When the impossible becomes reality
To the editor:
According to Webster’s Dictionary, first edition 1828, marriage is “the legal union of a man and woman for life.” Until recently marriage was assumed to be heterosexual, there was no political support for gay marriage and no such “right” existed. The notion of a child having “two mothers or two fathers” was absurd. Gays in the military were not allowed and up to about 40 years ago homosexuality was listed as a mental disorder by the American Psychiatric Association. Same-sex marriage was an oxymoron, an idea of the lunatic fringe.
But yesterday’s impossibility has become today’s reality. Almost one in five states now have legalized same sex marriage. Being openly gay in the military is legal and influential politicians once pledging loyalty to traditional marriage have changed or “evolved” their position.
But for an experiment that is newer than cell phones and the Internet it would be wise to proceed with caution. Soon the Supreme Court will decide on the federal Defense of Marriage Act (DOMA). If this law is overturned the proponents for this cause may find some unexpected consequences. According to the Congressional Budget Office, if DOMA is ruled unconstitutional, the U.S. Treasury will actually net more money because of joint filings.

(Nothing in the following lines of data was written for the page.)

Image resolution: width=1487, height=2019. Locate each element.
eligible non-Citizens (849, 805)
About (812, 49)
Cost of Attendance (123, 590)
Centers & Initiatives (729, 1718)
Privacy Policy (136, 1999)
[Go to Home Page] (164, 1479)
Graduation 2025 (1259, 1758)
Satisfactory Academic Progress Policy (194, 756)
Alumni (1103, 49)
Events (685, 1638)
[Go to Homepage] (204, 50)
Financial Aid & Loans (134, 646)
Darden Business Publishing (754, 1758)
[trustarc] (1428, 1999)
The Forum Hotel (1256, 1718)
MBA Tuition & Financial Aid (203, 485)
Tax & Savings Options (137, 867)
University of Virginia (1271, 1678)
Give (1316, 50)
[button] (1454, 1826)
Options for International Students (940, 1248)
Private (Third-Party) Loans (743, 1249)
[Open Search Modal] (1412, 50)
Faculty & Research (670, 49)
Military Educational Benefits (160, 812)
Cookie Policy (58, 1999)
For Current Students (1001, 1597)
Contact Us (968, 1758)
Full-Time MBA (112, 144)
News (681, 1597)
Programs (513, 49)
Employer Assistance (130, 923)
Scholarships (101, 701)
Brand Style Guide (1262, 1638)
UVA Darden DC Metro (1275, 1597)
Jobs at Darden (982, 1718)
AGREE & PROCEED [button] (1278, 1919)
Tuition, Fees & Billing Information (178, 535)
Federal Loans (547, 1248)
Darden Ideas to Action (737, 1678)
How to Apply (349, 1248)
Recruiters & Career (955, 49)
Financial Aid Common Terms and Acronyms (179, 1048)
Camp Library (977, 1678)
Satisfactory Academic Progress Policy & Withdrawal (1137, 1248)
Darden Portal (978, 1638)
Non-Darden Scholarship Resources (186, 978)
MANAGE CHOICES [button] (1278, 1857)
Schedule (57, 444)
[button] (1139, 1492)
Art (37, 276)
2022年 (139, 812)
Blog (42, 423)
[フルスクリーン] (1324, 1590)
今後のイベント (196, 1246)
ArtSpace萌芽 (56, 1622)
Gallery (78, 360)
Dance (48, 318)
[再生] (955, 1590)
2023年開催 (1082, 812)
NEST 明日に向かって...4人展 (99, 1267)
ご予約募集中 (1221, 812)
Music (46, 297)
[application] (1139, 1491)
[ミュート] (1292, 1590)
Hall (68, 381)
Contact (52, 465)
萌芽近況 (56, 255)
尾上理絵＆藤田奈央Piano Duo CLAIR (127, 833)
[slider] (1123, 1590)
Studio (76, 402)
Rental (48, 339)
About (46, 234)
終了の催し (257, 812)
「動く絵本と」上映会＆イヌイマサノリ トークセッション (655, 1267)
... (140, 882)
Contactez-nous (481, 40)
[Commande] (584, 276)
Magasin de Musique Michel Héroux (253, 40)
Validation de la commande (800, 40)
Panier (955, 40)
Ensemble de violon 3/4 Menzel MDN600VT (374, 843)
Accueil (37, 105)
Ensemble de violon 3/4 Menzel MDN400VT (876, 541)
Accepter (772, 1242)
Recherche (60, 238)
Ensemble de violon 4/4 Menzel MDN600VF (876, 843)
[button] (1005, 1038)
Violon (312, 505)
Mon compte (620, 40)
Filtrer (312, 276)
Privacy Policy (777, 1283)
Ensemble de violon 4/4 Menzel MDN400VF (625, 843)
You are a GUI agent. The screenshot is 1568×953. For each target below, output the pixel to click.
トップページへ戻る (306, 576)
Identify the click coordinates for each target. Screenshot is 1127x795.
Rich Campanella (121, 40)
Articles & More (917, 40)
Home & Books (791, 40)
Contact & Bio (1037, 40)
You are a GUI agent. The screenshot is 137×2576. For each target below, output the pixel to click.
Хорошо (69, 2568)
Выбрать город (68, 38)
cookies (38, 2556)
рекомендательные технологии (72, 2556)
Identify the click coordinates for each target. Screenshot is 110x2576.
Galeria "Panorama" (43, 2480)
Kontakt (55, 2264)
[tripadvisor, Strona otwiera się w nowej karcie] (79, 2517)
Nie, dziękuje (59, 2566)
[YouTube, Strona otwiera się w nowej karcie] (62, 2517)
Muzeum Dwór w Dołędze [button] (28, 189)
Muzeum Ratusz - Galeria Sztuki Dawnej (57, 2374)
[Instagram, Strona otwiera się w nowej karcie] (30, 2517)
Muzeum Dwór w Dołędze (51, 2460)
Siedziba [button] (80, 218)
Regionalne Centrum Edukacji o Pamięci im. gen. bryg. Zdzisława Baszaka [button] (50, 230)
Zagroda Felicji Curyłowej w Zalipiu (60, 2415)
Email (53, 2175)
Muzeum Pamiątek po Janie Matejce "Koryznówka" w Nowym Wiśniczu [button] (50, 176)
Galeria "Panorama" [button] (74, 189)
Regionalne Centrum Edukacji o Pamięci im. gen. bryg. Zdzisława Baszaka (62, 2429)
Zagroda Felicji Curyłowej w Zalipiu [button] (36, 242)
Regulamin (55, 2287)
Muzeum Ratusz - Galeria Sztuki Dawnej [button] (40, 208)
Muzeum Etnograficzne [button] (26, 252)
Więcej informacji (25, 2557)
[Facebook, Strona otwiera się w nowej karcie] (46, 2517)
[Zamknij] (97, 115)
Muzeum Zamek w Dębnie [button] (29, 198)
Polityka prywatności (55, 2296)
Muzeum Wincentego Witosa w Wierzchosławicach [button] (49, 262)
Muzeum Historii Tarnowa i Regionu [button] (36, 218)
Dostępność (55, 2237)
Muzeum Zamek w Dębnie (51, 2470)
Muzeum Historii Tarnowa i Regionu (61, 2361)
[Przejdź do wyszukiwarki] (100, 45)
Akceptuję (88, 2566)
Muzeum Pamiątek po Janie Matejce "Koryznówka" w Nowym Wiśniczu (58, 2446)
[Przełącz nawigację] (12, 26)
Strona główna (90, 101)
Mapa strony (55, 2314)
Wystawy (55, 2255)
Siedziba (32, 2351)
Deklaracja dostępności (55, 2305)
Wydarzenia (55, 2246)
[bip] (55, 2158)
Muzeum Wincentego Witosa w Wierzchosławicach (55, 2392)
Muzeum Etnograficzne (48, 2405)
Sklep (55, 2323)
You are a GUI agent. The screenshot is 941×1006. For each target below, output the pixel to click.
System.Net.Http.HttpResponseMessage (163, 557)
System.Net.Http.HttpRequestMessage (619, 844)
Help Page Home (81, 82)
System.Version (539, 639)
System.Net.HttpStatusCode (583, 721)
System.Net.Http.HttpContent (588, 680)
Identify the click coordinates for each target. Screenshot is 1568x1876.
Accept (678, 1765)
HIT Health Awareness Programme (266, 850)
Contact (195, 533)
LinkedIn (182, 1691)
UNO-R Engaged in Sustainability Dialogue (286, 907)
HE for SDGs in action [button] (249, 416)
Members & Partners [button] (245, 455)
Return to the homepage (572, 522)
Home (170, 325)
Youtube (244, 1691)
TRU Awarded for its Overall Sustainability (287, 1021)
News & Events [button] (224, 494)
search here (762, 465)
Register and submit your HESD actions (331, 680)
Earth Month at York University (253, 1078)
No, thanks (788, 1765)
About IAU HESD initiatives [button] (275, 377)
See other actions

Historically, traditional marriage has been the beginning of family and family is the foundation of society. The crusade to redefine marriage is primarily making marriage an institution about adults. Children are secondary. But nature itself shows the best environment for young to be raised is with a mother and father. For the time being at least, federal law says marriage is “one man and one woman.” Several states, however have changed their definition through their courts, legislation and most recently the ballot. The definition of marriage is unsettled.